Goal of the exercise:
Reproduce each of the records below word for word, omitting the pictures from your response.

─── The input ───

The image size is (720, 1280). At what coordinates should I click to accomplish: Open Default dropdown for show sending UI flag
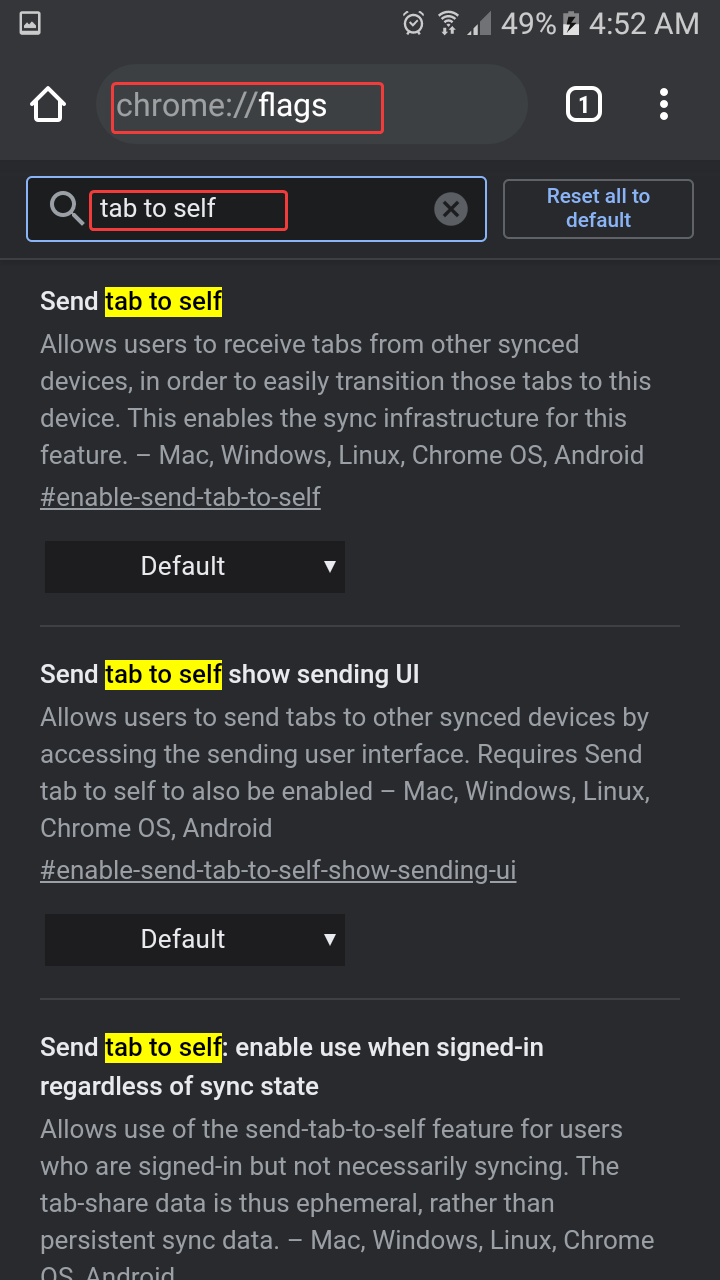pyautogui.click(x=195, y=939)
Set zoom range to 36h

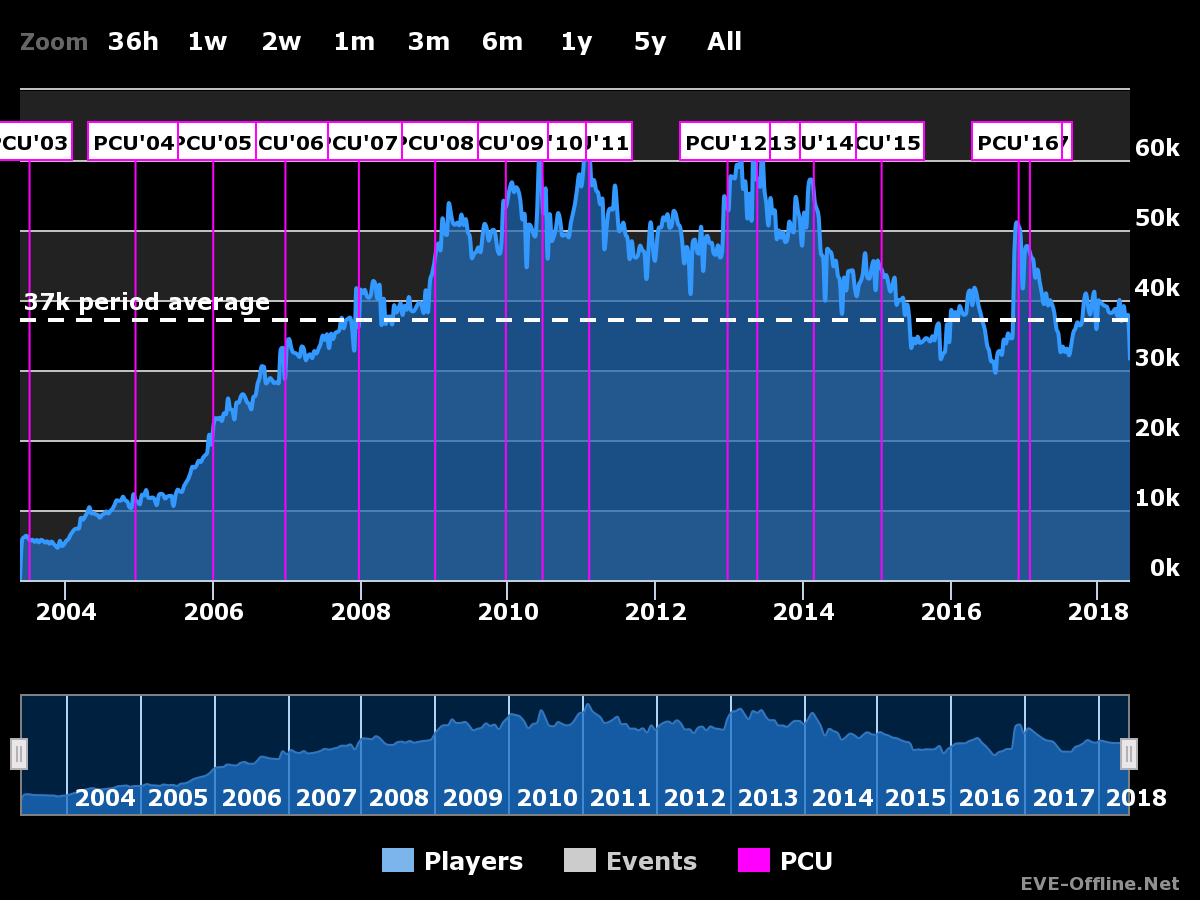click(133, 42)
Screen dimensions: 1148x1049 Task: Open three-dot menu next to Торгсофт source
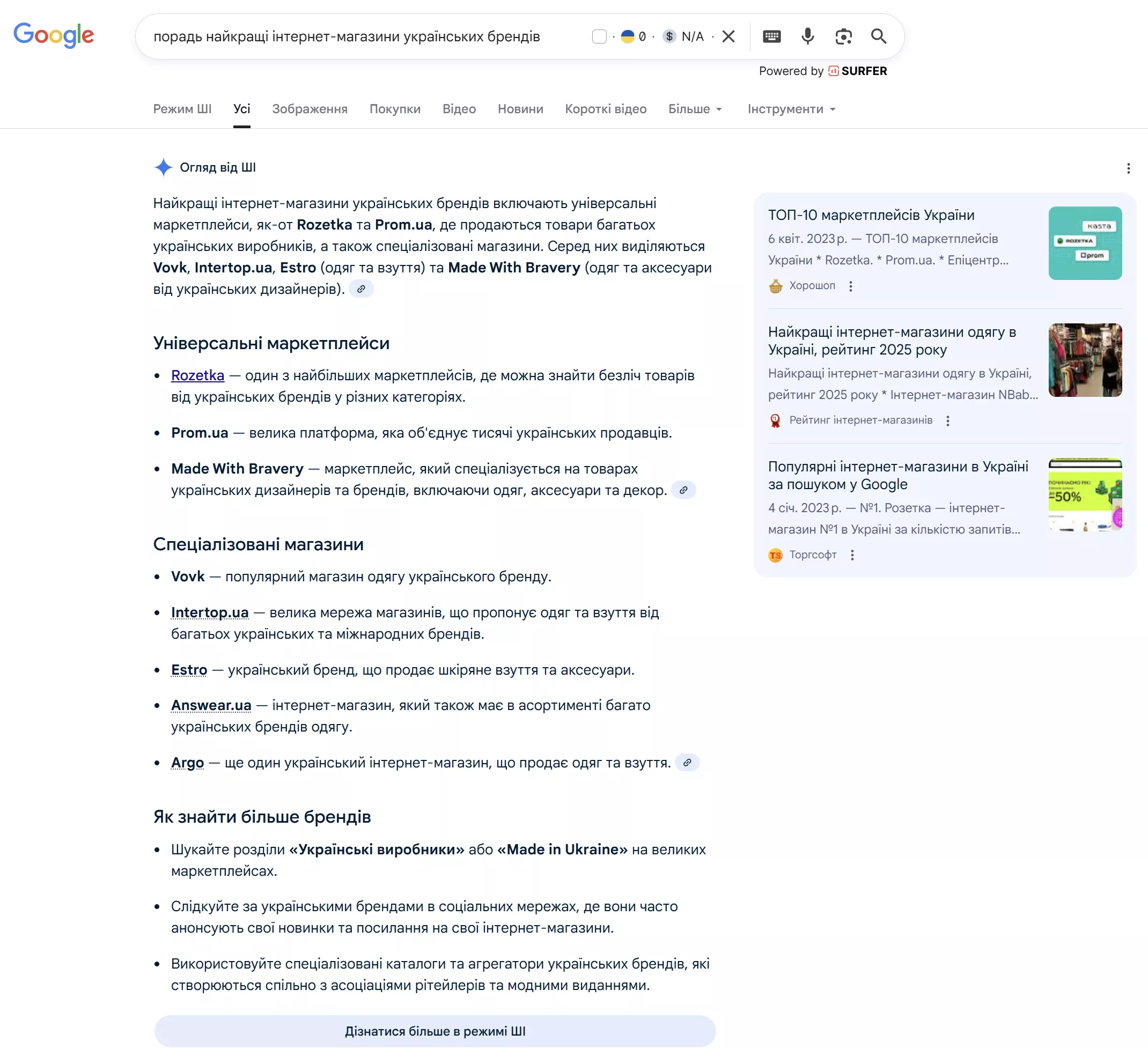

───

Answer below:
The image size is (720, 1280). At what coordinates should I click to accomplish: Open Default dropdown for show sending UI flag
pyautogui.click(x=195, y=939)
Set zoom range to 36h

click(133, 42)
Screen dimensions: 1148x1049 Task: Open three-dot menu next to Торгсофт source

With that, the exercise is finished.